YOUR INSTRUCTIONS => Reproduce, unchanged, the stretch of records below from the line containing "Task: Click the Business partner people icon" through the line containing "Viewport: 669px width, 494px", including both of those lines.

___ MATERIAL PROVIDED ___

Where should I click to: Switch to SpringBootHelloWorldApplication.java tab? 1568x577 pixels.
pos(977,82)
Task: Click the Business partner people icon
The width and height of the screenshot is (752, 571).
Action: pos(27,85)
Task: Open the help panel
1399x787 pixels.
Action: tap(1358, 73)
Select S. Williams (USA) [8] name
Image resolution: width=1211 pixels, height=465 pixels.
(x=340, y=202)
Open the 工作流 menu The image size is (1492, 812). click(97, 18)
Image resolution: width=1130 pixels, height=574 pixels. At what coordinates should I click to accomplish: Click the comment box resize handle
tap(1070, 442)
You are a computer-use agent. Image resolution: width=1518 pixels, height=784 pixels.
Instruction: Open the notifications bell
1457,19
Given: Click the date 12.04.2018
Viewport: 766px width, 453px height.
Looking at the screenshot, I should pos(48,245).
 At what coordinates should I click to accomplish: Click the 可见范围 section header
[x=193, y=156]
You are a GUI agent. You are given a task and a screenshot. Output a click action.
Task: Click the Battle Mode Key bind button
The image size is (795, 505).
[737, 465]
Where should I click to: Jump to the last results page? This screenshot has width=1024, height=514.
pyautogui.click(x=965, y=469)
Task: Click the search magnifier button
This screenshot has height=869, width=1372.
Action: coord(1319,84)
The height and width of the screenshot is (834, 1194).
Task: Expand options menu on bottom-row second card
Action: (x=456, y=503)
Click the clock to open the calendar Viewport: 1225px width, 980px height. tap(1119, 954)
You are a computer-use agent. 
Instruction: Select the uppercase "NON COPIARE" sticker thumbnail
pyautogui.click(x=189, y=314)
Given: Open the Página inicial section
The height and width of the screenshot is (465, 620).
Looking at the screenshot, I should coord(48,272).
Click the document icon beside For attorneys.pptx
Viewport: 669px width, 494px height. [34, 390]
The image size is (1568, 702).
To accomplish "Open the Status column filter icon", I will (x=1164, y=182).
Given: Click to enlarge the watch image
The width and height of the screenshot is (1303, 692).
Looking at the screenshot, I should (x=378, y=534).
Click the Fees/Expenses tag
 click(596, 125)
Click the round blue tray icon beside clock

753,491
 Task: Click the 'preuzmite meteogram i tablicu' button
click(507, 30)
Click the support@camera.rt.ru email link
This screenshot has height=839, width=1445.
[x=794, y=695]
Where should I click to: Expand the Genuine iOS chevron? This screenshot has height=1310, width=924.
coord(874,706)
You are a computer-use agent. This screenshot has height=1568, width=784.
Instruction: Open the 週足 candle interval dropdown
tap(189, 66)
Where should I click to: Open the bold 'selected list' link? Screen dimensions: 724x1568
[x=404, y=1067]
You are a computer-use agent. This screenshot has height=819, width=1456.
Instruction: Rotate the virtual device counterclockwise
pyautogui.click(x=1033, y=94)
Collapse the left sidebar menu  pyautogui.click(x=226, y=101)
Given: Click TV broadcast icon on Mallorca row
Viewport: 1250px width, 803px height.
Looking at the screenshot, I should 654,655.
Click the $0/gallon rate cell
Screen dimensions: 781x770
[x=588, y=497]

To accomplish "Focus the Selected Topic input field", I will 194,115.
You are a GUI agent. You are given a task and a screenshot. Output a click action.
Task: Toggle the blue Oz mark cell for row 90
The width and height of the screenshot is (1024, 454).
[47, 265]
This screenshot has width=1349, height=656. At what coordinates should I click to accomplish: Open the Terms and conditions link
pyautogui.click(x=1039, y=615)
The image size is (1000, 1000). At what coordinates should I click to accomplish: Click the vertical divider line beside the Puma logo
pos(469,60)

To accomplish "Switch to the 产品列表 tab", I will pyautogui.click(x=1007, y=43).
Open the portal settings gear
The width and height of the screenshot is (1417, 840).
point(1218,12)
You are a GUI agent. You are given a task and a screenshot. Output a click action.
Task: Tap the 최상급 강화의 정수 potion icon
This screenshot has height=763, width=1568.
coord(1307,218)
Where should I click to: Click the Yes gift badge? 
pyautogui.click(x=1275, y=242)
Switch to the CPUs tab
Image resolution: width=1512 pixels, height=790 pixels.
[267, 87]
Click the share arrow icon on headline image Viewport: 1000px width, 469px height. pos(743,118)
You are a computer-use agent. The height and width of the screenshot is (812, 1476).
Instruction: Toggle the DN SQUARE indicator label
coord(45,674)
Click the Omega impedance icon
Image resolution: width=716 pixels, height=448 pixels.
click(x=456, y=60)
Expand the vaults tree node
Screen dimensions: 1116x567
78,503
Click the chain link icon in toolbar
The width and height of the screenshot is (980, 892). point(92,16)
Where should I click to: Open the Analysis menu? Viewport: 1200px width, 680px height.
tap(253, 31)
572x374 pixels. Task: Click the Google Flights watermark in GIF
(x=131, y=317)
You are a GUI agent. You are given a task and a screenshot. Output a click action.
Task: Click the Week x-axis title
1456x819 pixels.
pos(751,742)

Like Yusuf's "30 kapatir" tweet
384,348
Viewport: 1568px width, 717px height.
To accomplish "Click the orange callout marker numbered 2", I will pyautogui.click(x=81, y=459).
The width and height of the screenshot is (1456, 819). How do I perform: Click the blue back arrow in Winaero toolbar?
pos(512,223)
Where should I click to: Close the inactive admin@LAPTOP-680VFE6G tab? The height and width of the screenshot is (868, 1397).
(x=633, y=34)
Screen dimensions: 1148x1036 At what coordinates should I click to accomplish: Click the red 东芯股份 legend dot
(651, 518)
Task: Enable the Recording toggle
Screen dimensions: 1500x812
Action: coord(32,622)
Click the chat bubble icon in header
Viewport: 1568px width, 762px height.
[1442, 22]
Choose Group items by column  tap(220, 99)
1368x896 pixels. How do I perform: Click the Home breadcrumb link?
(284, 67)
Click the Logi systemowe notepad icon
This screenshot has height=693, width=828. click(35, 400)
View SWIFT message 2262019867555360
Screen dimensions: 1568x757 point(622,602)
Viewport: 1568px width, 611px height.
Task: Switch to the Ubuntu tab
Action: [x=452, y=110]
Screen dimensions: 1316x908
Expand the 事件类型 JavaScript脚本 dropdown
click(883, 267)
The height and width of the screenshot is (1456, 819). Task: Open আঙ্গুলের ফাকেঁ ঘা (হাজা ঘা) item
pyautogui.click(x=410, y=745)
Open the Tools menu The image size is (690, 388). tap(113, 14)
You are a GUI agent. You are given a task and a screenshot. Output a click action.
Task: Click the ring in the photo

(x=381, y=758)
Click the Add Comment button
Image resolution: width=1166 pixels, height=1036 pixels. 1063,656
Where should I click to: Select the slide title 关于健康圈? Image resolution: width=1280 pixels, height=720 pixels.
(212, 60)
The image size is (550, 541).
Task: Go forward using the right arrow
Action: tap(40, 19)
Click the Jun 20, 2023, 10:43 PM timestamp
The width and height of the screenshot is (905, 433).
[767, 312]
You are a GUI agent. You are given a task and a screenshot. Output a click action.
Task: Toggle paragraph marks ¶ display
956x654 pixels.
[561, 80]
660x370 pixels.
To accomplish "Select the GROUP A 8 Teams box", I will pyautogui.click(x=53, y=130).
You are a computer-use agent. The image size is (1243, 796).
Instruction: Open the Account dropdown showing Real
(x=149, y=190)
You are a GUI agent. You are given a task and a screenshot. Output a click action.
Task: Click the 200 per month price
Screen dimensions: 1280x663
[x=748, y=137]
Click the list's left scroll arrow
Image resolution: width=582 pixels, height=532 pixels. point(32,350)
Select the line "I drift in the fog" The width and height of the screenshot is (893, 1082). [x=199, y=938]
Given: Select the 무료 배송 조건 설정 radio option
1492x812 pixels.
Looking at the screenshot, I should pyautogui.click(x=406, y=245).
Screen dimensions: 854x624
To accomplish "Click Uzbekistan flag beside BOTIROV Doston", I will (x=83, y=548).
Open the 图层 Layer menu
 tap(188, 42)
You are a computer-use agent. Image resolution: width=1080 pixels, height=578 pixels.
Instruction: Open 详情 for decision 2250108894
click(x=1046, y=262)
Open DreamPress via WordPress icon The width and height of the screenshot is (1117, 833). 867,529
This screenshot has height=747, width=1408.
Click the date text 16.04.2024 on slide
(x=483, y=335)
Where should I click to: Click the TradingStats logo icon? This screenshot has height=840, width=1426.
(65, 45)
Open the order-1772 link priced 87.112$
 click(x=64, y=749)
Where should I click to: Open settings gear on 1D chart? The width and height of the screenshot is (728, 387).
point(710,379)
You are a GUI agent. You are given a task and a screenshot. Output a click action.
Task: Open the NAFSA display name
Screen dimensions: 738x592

___

ANSWER TO THE TASK =>
Task: Click the Business partner people icon
The width and height of the screenshot is (752, 571).
Action: pos(27,85)
Task: Open the help panel
1399x787 pixels.
Action: tap(1358, 73)
Select S. Williams (USA) [8] name
Image resolution: width=1211 pixels, height=465 pixels.
(x=340, y=202)
Open the 工作流 menu The image size is (1492, 812). click(97, 18)
Image resolution: width=1130 pixels, height=574 pixels. At what coordinates should I click to accomplish: Click the comment box resize handle
tap(1070, 442)
You are a computer-use agent. Image resolution: width=1518 pixels, height=784 pixels.
Instruction: Open the notifications bell
1457,19
Given: Click the date 12.04.2018
Viewport: 766px width, 453px height.
Looking at the screenshot, I should pos(48,245).
 At what coordinates should I click to accomplish: Click the 可见范围 section header
[x=193, y=156]
You are a GUI agent. You are given a task and a screenshot. Output a click action.
Task: Click the Battle Mode Key bind button
The image size is (795, 505).
[737, 465]
Where should I click to: Jump to the last results page? This screenshot has width=1024, height=514.
pyautogui.click(x=965, y=469)
Task: Click the search magnifier button
This screenshot has height=869, width=1372.
Action: coord(1319,84)
The height and width of the screenshot is (834, 1194).
Task: Expand options menu on bottom-row second card
Action: (x=456, y=503)
Click the clock to open the calendar Viewport: 1225px width, 980px height. tap(1119, 954)
You are a computer-use agent. 
Instruction: Select the uppercase "NON COPIARE" sticker thumbnail
pyautogui.click(x=189, y=314)
Given: Open the Página inicial section
The height and width of the screenshot is (465, 620).
Looking at the screenshot, I should coord(48,272).
Click the document icon beside For attorneys.pptx
Viewport: 669px width, 494px height. [34, 390]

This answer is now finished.